Friel: In absolute honest, I think whenever you’re doing film for television, you look at the budget that you have which is much more constricted than a movie budget and you think God, are they going to be able to do what they say they are. And I know that when I sat down to watch it certainly I was absolutely blown away and the number of effects on it with a TV budget is just they’ve done absolutely all they could.

I think it’s spectacular and it’s everything that we imagined. All those photographs that Nick had on the big board to say look. It’s not green. Don’t see green. This is what you’re going to see. When I watched – I could have watched it in various stages when you could still see bits of green screen and when I finally saw, and not that long ago, the final version, I was really, really impressed.

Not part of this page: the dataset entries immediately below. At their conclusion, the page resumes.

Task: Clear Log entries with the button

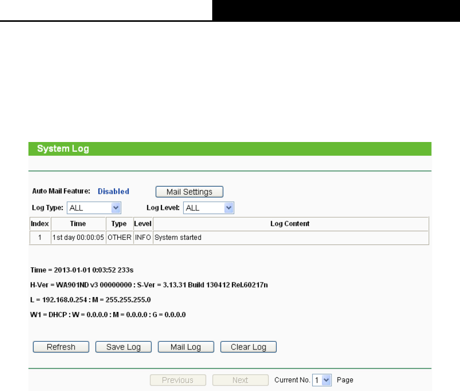Action: tap(248, 347)
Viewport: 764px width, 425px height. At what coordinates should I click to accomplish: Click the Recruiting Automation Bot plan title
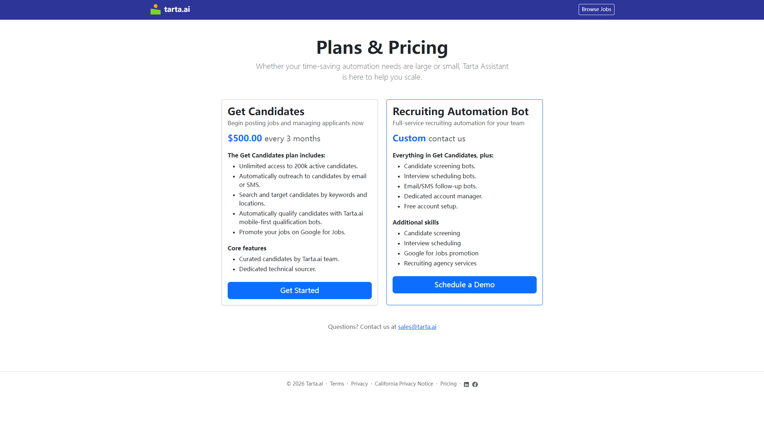[460, 112]
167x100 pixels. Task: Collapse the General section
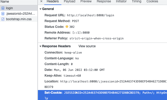(41, 9)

It was like everything that we’d been shown and told they would do, they did and that doesn’t happen very often.

Ifans: I think for me the most – the joyous part of when we did the green screen stuff and there was quite a bit of it toward the end, but the most thrilling part for me each and every day was coming on set into this, you know, eternity of green and having Nick describe to us the world we were entering and he described it like, you know, the best story teller you’ve ever heard. So that – it was so inspiring to hear him create these worlds with words.

Of course we had some photographic help but his excitement in describing these worlds was so kind of addictive in a way and I think that’s what I’d be after too when they play. You know.

You know, what children – when they play a stick can become a snake or a sword or whatever you want. And it engages your imagination in almost a theatrical way.

And so I found it actually liberating actually and thrilling to work on the green screen and then finally when we got to see it, it was just a thrill beyond words and I think it’s a…

Friel: The effects do the (unintelligible). He’s very much an actor’s director so admit you hear it. You’re very much an actor’s director. You did go – remember that’s (unintelligible). Remember you want to (unintelligible). So think how you’ll move. Think what you’ll do. It was meticulous – the directions because there’s only so much computer work can do. It starts off with the writing, the direction and then the performances.

Rowe: We often spent a long time trying to perfect just the movement of the flying. Just the fact that getting the right pose when you jump off and getting the right posture while you’re flying and not trying to look like you’re in serious pain which you were 24/7. But yeah. No, he did a great – Nick did a great job.

Friel: Yeah. And never complained in the performance.

((Crosstalk))

Willing: No, but believe you to me. I just have to watch. It’s you guys that are on there. I mean the things that I made them do or they had to do for this book. It’s extraordinary that I had to bounce around on spiders webs which was actually a green trampoline, hold them and give these extraordinary performances even though – and sometimes and echoed green warehouses. It’s hard to believe what they were capable of doing. It’s quite an amazing – wait until you see the finished thing. It just looks like they’re there.